Into (and Out of) the Weeds: Lessons Learned from my Newest Publication

Woohoo!… finally my newest publication is available via Early View in Evolutionary Applications

screenshot 2019-01-12 20.58.25

This study was a product of my Delta Science Postdoctoral Fellowship to investigate the mechanisms for effective biological control of the invasive water hyacinth in the Sacramento-San Joaquin River Delta (hereafter “Delta”).

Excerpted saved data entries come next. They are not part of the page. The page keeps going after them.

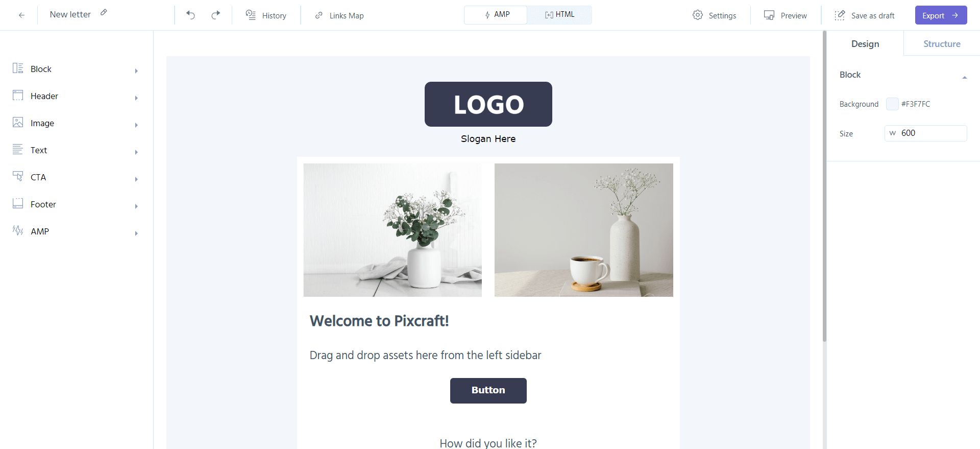The width and height of the screenshot is (980, 449).
Task: Open the background color swatch #F3F7FC
Action: click(892, 104)
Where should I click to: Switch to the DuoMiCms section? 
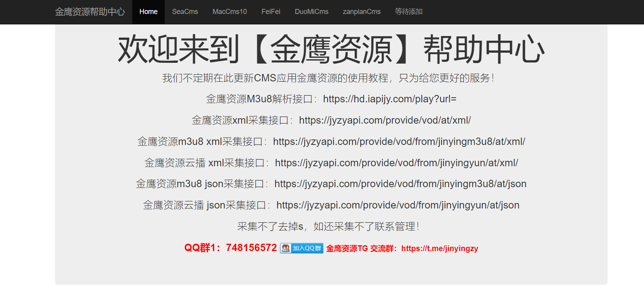[311, 12]
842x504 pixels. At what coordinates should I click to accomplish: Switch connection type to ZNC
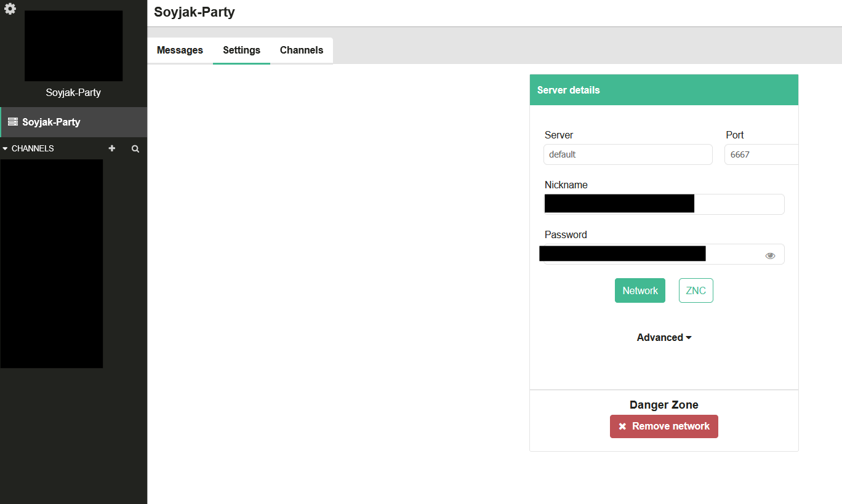[x=696, y=290]

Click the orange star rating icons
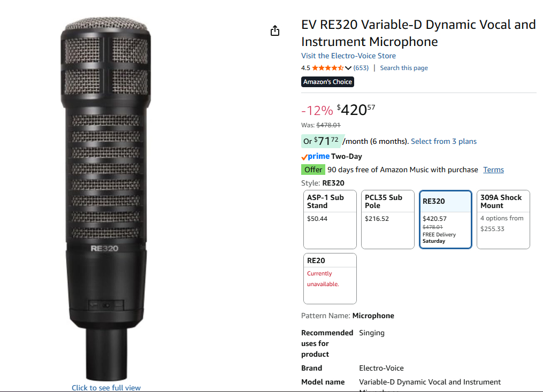click(x=327, y=68)
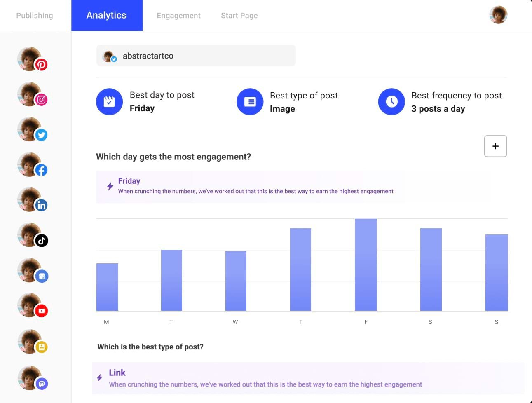This screenshot has height=403, width=532.
Task: Open the abstractartco channel selector
Action: click(x=196, y=55)
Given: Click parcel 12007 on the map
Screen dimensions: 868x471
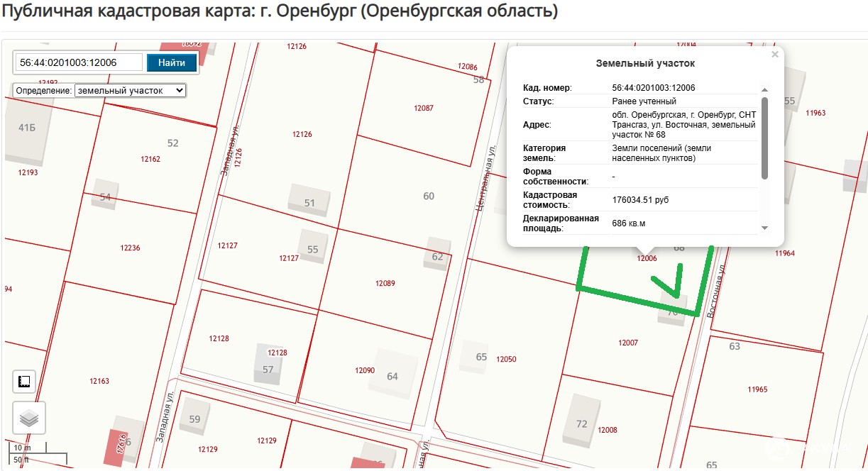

In a nutshell:  Two weevils (insects) are currently used all over the world for the biological control of the invasive water hyacinth, including the Sacramento-San Joaquin River Delta, California. They have had variable success, with notable reduction of biomass and cover of this invasive aquatic weed in warmer climates compared to more temperate climates such as the Delta. Although temperature plays a large role in their success, I also investigated the role of genetic variation in the success of these weevils and whether there is lower genetic diversity and heterozygosity in the Delta compared to the native origin of these weevils (South America). To do this, I used polymorphic microsatellite markers  (repeating regions of DNA in the genetic blueprints of a species) to detect differences between individuals and between populations. Additionally, as myself and others noticed weevils from the field that appeared to be hybrids of these two species, I examined whether these hybrid-like weevils are genetic hybrids (meaning that they have genetic patterns representative of the genetic blueprints from both species)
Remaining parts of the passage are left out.